◆ **RECORDS SUPPLIED**

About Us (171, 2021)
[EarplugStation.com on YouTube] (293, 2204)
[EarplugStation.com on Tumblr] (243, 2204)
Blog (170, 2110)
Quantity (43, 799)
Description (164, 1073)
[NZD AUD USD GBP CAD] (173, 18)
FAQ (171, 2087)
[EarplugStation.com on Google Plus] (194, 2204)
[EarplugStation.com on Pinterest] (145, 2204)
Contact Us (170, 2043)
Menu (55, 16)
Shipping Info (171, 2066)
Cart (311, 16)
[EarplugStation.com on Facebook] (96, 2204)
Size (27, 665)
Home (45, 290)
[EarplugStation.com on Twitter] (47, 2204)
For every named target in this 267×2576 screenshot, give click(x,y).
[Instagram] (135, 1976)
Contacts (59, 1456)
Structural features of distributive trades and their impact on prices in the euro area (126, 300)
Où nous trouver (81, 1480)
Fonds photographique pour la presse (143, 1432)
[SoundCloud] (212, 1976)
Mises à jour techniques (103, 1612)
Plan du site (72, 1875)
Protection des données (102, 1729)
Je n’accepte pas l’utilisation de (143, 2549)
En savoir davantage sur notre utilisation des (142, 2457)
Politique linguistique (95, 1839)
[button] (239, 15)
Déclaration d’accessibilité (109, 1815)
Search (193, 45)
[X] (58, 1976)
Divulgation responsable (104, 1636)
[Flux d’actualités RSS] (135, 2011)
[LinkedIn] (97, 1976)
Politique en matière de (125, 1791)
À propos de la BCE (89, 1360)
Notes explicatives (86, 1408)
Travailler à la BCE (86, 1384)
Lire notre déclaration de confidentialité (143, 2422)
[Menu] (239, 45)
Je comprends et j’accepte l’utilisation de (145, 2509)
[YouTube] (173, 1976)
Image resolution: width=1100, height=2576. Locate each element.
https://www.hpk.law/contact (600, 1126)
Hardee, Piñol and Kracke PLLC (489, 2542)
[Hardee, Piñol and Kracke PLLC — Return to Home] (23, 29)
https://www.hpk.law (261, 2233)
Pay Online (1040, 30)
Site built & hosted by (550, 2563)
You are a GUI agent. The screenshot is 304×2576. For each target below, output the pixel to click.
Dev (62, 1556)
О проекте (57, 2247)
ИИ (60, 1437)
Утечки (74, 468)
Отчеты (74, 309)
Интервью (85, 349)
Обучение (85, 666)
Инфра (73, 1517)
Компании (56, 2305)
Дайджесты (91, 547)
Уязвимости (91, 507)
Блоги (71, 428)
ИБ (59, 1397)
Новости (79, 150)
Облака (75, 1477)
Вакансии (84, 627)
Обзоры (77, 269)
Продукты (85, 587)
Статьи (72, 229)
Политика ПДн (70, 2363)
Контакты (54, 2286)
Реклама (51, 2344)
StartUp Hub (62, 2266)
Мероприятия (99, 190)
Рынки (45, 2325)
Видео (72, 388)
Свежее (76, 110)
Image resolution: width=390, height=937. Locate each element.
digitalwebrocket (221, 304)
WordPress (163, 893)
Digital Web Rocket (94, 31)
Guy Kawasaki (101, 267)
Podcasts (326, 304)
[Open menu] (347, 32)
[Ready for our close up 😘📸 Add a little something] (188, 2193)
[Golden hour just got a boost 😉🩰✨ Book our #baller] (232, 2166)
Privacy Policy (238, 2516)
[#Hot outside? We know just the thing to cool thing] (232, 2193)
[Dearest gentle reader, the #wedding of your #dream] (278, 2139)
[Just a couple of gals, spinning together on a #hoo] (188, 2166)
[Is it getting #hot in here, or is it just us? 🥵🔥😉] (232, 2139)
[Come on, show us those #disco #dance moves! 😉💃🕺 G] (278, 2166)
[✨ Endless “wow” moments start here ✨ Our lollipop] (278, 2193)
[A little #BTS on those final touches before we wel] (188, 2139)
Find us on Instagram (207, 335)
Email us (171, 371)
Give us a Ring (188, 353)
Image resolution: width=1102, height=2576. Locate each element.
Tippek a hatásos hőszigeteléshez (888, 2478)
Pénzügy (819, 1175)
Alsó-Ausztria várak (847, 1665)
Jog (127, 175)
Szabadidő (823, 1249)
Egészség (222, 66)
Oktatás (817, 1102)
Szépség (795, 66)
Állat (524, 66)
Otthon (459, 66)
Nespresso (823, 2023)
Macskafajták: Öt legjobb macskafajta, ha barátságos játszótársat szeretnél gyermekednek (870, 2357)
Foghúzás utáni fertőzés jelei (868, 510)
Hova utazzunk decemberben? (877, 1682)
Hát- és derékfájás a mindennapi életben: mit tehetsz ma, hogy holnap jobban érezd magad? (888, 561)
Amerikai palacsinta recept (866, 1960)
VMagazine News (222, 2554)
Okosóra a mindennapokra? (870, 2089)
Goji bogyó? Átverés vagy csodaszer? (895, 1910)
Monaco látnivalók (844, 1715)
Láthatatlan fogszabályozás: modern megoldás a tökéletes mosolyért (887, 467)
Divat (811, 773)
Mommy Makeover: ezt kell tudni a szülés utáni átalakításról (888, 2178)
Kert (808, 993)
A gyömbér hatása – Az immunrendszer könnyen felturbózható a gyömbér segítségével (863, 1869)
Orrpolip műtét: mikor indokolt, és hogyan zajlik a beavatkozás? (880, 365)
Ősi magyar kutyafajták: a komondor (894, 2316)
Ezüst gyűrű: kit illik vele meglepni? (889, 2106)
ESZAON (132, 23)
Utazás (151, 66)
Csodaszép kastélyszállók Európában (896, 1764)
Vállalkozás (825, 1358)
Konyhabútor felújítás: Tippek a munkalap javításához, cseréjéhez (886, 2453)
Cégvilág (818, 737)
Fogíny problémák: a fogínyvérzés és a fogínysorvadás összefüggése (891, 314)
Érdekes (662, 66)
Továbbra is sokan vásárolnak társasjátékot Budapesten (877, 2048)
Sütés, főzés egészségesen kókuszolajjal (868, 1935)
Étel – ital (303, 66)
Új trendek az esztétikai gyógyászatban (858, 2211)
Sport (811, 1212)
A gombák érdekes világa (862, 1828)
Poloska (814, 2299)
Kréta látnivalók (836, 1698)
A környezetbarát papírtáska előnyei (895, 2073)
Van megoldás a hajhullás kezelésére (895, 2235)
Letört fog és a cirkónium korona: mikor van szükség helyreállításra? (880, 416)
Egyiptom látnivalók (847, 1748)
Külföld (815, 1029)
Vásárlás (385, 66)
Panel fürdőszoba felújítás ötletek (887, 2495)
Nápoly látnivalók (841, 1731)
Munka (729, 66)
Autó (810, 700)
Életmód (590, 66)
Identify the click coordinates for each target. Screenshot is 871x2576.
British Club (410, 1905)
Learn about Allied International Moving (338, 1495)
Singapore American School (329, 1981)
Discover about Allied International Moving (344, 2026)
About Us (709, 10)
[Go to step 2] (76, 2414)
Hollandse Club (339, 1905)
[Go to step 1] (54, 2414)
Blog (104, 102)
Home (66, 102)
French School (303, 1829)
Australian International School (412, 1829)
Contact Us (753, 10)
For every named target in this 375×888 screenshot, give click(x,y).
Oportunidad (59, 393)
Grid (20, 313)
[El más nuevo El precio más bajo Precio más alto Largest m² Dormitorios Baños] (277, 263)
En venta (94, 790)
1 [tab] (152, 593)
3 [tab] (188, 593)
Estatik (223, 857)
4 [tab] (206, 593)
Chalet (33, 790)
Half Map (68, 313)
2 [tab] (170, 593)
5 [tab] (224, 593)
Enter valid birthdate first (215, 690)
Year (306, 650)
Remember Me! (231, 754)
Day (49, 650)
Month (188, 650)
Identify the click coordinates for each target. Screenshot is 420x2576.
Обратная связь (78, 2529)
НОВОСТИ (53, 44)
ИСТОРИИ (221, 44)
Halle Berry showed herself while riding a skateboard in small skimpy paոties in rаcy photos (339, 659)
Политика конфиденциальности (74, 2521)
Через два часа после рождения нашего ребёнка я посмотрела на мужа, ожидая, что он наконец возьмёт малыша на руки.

◆ **ACTIVITY**
Can you write out the lines above, from the first one through the one containing "Travailler à la BCE (86, 1384)", exactly as they appear and nothing more?

◆ **ANSWER SECTION**
About Us (171, 2021)
[EarplugStation.com on YouTube] (293, 2204)
[EarplugStation.com on Tumblr] (243, 2204)
Blog (170, 2110)
Quantity (43, 799)
Description (164, 1073)
[NZD AUD USD GBP CAD] (173, 18)
FAQ (171, 2087)
[EarplugStation.com on Google Plus] (194, 2204)
[EarplugStation.com on Pinterest] (145, 2204)
Contact Us (170, 2043)
Menu (55, 16)
Shipping Info (171, 2066)
Cart (311, 16)
[EarplugStation.com on Facebook] (96, 2204)
Size (27, 665)
Home (45, 290)
[EarplugStation.com on Twitter] (47, 2204)
For every named target in this 267×2576 screenshot, give click(x,y).
[Instagram] (135, 1976)
Contacts (59, 1456)
Structural features of distributive trades and their impact on prices in the euro area (126, 300)
Où nous trouver (81, 1480)
Fonds photographique pour la presse (143, 1432)
[SoundCloud] (212, 1976)
Mises à jour techniques (103, 1612)
Plan du site (72, 1875)
Protection des données (102, 1729)
Je n’accepte pas l’utilisation de (143, 2549)
En savoir davantage sur notre utilisation des (142, 2457)
Politique linguistique (95, 1839)
[button] (239, 15)
Déclaration d’accessibilité (109, 1815)
Search (193, 45)
[X] (58, 1976)
Divulgation responsable (104, 1636)
[Flux d’actualités RSS] (135, 2011)
[LinkedIn] (97, 1976)
Politique en matière de (125, 1791)
À propos de la BCE (89, 1360)
Notes explicatives (86, 1408)
Travailler à la BCE (86, 1384)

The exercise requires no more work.